__Dataset records__
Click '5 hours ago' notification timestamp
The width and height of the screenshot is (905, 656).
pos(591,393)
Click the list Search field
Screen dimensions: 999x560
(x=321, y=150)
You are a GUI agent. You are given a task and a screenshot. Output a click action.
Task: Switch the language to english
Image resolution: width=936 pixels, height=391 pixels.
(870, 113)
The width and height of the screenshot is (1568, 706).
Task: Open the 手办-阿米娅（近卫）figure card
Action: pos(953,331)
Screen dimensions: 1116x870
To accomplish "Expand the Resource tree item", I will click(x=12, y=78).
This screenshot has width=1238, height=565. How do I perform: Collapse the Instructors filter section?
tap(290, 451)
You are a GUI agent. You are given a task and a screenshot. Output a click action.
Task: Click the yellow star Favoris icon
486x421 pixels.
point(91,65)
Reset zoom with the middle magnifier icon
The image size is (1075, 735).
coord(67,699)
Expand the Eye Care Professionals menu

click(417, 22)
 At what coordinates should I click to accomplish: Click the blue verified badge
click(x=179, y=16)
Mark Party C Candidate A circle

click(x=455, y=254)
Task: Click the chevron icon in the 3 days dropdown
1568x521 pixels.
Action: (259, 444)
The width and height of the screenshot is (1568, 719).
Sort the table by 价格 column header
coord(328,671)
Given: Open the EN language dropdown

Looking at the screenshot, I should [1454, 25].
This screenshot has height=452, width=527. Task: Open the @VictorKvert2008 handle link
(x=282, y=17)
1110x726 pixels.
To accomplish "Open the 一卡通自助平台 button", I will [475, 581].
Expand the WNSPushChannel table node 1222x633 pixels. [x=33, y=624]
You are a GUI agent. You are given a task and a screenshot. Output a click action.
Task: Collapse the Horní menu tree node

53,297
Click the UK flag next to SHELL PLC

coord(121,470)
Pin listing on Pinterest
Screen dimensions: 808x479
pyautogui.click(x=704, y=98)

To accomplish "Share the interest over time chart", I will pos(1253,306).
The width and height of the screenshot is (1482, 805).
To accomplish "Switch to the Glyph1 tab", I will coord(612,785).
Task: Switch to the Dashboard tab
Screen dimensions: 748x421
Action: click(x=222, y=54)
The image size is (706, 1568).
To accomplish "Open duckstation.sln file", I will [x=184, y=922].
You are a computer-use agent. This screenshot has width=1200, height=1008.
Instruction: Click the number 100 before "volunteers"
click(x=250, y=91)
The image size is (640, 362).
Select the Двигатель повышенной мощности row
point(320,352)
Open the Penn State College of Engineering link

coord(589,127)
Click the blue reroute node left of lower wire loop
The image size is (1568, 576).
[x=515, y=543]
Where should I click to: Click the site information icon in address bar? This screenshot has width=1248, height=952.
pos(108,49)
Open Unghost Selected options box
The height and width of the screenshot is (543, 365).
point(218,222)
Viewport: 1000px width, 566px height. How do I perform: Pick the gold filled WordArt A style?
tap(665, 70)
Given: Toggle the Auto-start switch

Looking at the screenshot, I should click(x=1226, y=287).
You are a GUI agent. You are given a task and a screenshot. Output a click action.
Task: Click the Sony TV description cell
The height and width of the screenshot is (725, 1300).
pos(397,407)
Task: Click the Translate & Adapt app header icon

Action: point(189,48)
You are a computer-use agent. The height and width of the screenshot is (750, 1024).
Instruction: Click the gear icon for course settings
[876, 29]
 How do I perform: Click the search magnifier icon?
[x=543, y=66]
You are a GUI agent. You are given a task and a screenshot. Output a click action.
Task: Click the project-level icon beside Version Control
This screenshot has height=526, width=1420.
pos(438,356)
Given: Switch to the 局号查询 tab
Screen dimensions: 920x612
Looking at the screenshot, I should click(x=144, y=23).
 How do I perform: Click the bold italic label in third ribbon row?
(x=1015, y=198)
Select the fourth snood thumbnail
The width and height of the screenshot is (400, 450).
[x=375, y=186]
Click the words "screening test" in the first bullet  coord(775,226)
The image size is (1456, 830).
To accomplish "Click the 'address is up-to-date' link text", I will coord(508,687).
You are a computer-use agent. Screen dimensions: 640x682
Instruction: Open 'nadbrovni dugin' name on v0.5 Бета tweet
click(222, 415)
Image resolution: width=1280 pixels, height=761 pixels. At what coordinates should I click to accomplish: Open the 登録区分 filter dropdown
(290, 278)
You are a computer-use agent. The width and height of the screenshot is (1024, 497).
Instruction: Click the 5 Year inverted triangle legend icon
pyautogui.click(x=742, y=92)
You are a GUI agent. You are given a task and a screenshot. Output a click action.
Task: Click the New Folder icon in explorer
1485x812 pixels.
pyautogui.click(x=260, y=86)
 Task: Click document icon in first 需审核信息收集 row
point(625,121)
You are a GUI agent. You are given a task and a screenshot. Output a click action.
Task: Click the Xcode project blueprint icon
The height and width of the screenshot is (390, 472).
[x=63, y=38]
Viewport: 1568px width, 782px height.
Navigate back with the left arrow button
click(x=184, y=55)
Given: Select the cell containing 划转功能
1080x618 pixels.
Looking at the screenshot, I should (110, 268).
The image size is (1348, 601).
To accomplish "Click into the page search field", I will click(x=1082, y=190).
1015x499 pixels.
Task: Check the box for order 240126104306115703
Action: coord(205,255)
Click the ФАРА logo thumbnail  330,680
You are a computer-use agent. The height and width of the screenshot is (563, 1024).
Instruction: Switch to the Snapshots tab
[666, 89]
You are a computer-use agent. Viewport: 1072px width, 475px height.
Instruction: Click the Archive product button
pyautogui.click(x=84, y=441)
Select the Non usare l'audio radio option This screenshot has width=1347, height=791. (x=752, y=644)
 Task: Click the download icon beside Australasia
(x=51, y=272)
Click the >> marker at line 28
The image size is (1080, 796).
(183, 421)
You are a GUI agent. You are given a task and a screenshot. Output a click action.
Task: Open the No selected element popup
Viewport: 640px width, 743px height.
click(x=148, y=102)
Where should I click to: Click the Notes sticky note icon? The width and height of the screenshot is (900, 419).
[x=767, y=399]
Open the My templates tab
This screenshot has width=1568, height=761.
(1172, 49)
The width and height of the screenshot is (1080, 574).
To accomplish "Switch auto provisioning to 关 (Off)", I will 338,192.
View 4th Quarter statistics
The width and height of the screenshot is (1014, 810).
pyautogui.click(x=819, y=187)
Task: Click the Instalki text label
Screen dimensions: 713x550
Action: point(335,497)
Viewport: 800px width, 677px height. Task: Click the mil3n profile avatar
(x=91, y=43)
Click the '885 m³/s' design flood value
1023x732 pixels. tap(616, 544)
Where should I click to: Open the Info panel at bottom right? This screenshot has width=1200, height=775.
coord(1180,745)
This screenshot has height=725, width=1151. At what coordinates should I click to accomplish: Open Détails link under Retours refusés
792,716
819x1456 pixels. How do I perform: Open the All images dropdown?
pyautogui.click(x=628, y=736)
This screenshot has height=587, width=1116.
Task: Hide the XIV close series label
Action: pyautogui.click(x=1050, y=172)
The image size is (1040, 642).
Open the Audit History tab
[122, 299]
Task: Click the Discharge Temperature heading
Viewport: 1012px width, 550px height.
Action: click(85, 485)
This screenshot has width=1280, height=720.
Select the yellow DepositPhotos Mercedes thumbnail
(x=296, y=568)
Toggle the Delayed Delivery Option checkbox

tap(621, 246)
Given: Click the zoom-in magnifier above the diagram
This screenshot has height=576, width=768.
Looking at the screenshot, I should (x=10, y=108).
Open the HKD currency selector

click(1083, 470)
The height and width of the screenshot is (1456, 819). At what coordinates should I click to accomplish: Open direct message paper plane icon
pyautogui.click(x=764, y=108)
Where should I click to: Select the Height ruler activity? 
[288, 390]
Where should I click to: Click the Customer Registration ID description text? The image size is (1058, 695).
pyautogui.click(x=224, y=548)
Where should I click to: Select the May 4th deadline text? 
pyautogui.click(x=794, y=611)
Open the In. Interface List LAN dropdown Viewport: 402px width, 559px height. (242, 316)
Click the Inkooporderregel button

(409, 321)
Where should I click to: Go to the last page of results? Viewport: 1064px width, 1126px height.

__What you will do__
Copy each line exactly, from the line containing "Open the In." down to the last line of the material, and no other lines.

__Answer box__
Open the In. Interface List LAN dropdown Viewport: 402px width, 559px height. (242, 316)
Click the Inkooporderregel button

(409, 321)
Where should I click to: Go to the last page of results? Viewport: 1064px width, 1126px height.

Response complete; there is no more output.